▸ **THE DATA**:
════
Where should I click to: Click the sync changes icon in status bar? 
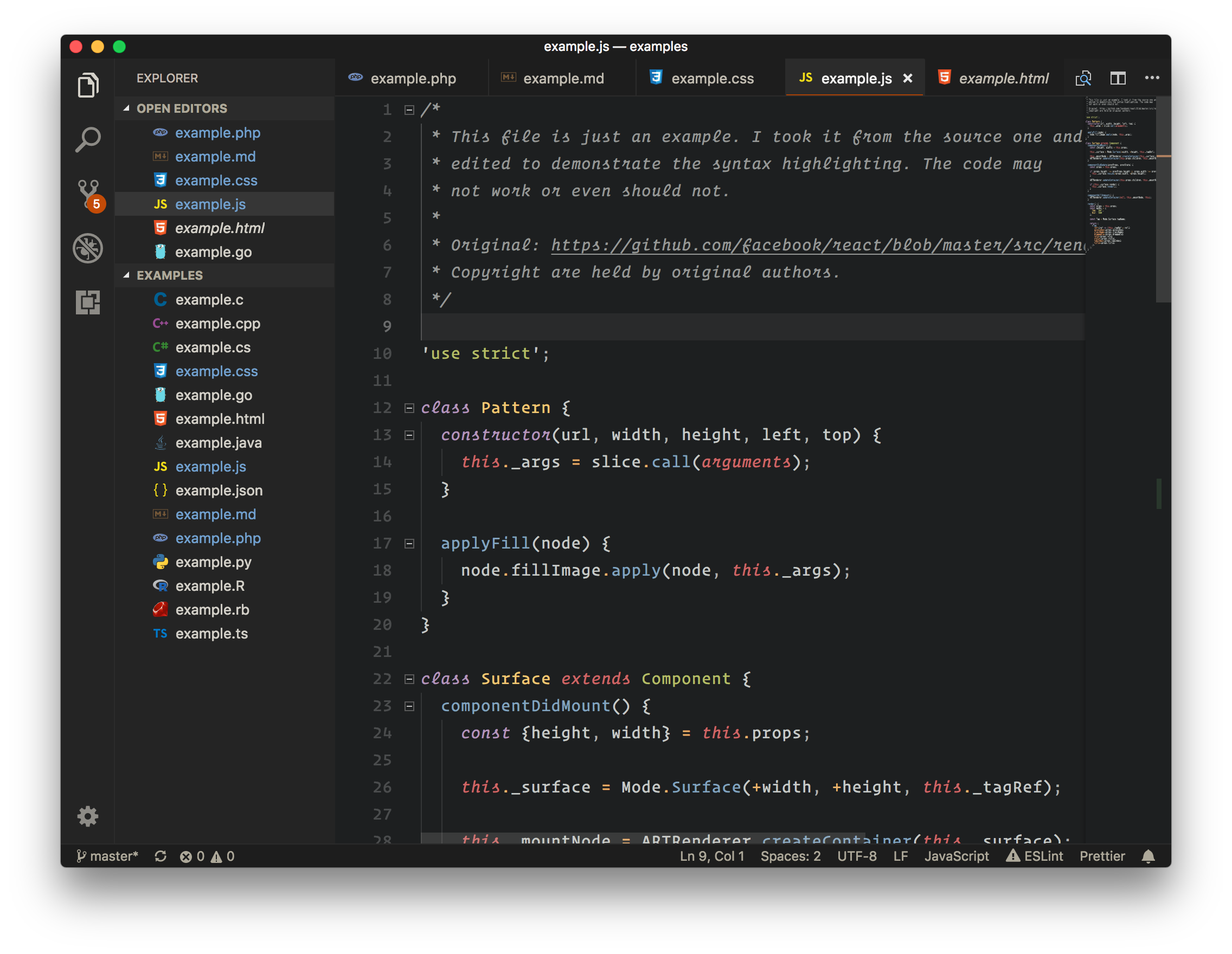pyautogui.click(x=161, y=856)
════
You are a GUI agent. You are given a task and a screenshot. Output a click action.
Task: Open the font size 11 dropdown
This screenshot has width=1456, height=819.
════
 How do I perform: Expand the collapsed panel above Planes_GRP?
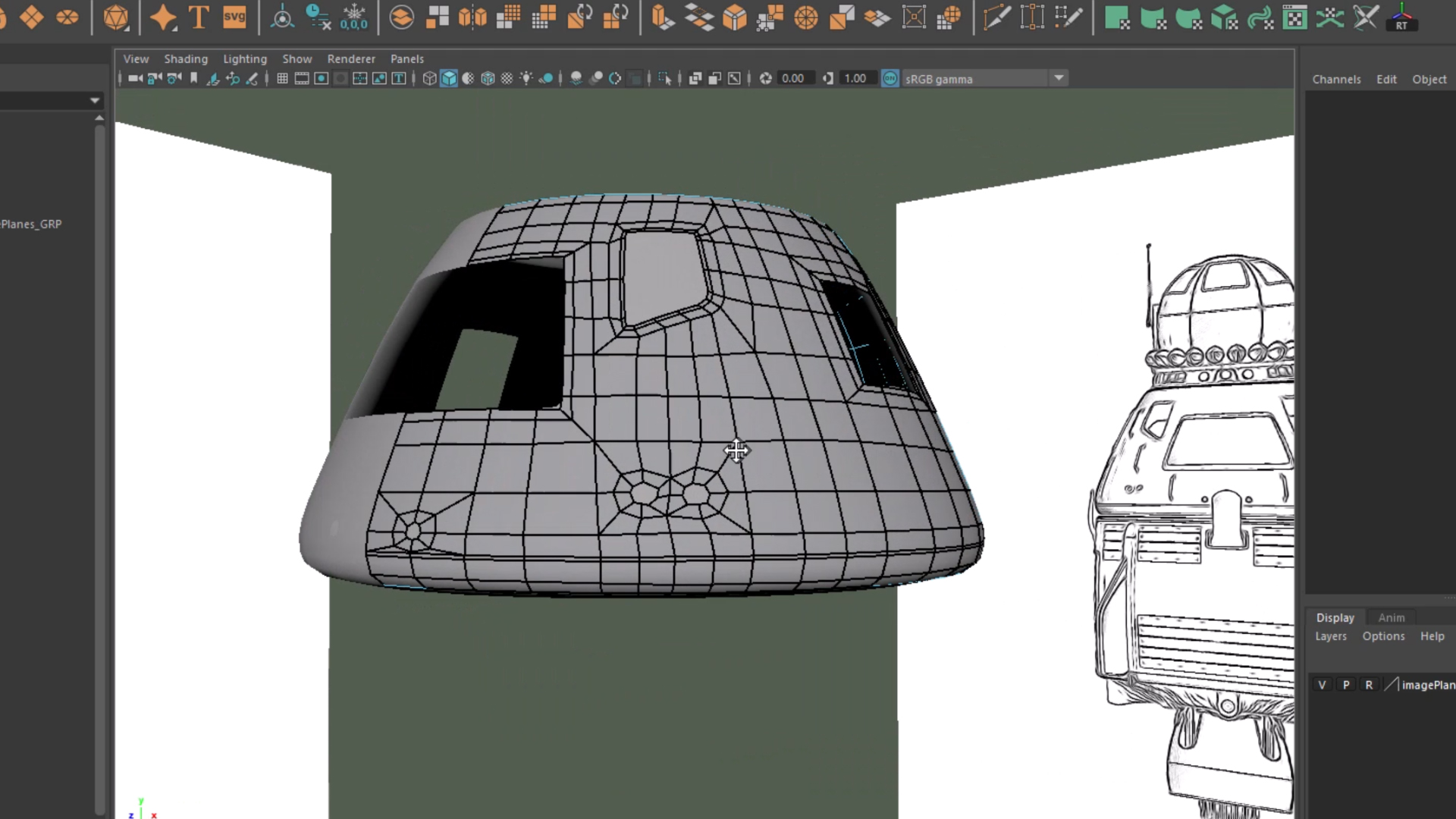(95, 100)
════
▸ **TASK STATEMENT**: Bring together all lines from the listing that contain the word "screenshot".

▸ **ANSWER SPACE**:
You are a GUI agent. You are given a task and a screenshot. Output a click action.
This screenshot has width=1456, height=819.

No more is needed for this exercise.